Ces sujets ont été présentés à l’occasion d’une réunion d’information AFNOR-UNM le 22 mars dernier qui a rassemblé une cinquantaine de participants. La première partie de la matinée avait pour objet de repréciser le contexte : Pascal Etienne, chef du bureau des équipements et des lieux de travail, à la direction générale du travail (DGT) a fait un état de l'évolution de la directive machines ; Annick Hamel et Jean-Loup Commo (AFNOR) ont présenté le mandat de normalisation. Ces aspects ont déjà fait l’objet d’articles dans la présente lettre auxquels vous pouvez vous référer.

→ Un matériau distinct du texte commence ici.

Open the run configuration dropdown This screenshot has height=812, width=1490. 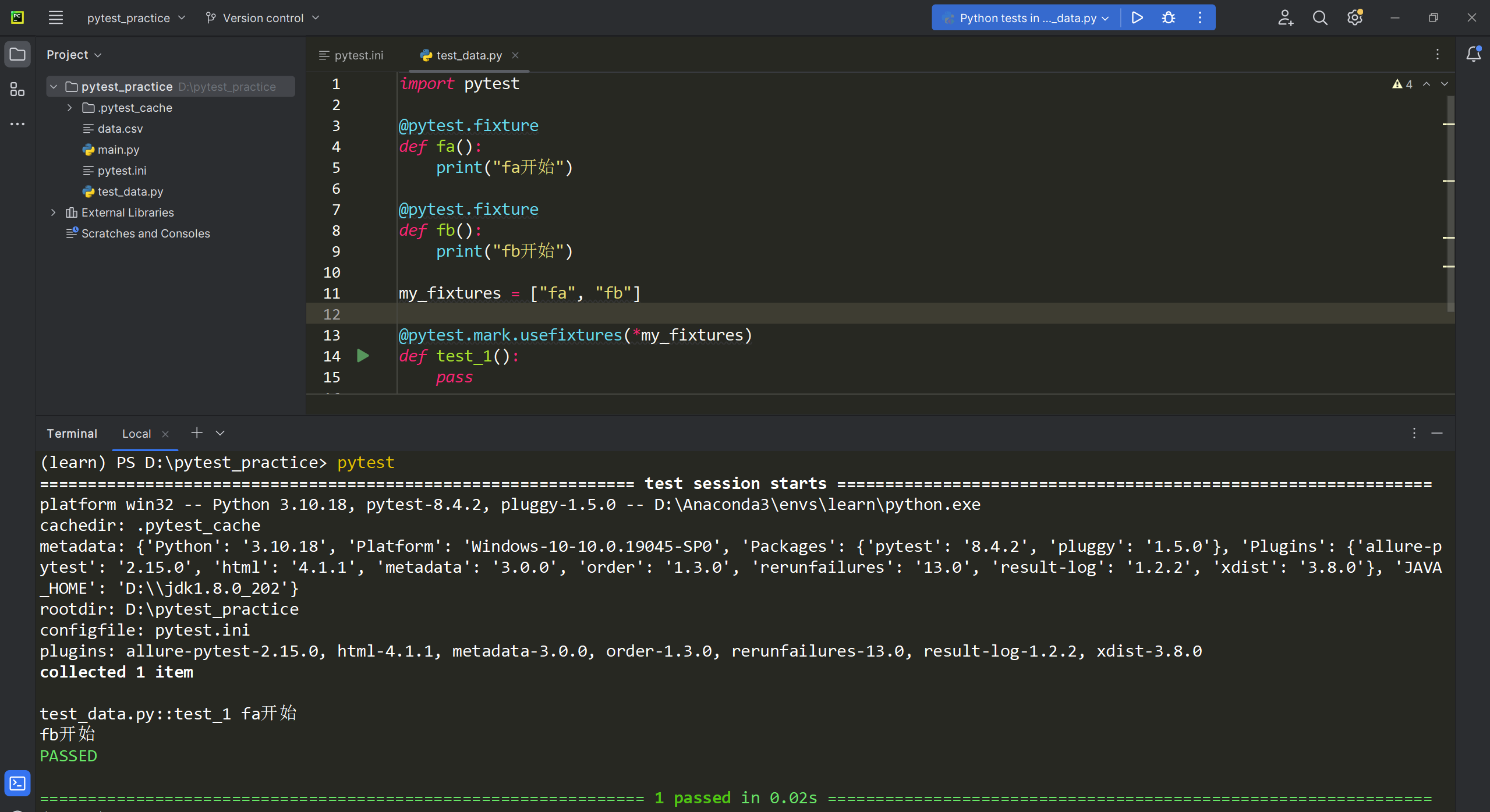[1028, 18]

Benjamin Frugier (UNM) et Jean-François Goupillon, président du CEN/TC 144 "tracteurs et matériels agricoles et forestiers" ont ensuite précisé les modalités opérationnelles et impacts sur les travaux des comités de normalisation :
Du point de vue du type de normes :
pour les normes EN ISO (soit près d'une centaine de normes), il faudrait se limiter à l’ajout de l'annexe Z relative à la directive de 2006 (amendement de type 1). Toute autre modification que cet ajout nécessitera l'accord du comité technique ISO ;
les normes destinées aux machines de l'annexe IV de la directive (soit une quarantaine de normes) devront prendre en compte les nouvelles exigences essentielles applicables de la directive pour que l’utilisation de ces normes bénéficie d’un allègement des procédures d’évaluation de conformité ;
pour les normes pluridirectives (normes pour des produits relevant à la fois de la directive machines et d'une autre directive, par exemple la directive ATEX (actuellement 13 normes)), considérer l'impact des modifications à apporter sur les dispositions liées à l'autre directive.
Du point de vue de la maîtrise des travaux :
l'engagement de travaux de modification d'une norme : même bien définis, il comporte toujours un risque d’extension lié à des tentations ou des tentatives de remise en cause de consensus antérieurs ;
la disponibilité des ressources, en particulier de l'expertise, au regard de l'ampleur du chantier ;
la composition actuelle du CEN qui compte maintenant 30 membres : les critères d’acceptation ont donc évolué par rapport à l'époque où les normes à modifier furent approuvées ;
l'arrivée de nouveaux consultants, dont l’évaluation pourra diverger de celle de leurs prédécesseurs.
Les acteurs français devront donc faire preuve de vigilance pour garder une maîtrise suffisante du programme de travail et veiller à limiter les modifications techniques à ce qui est nécessaire.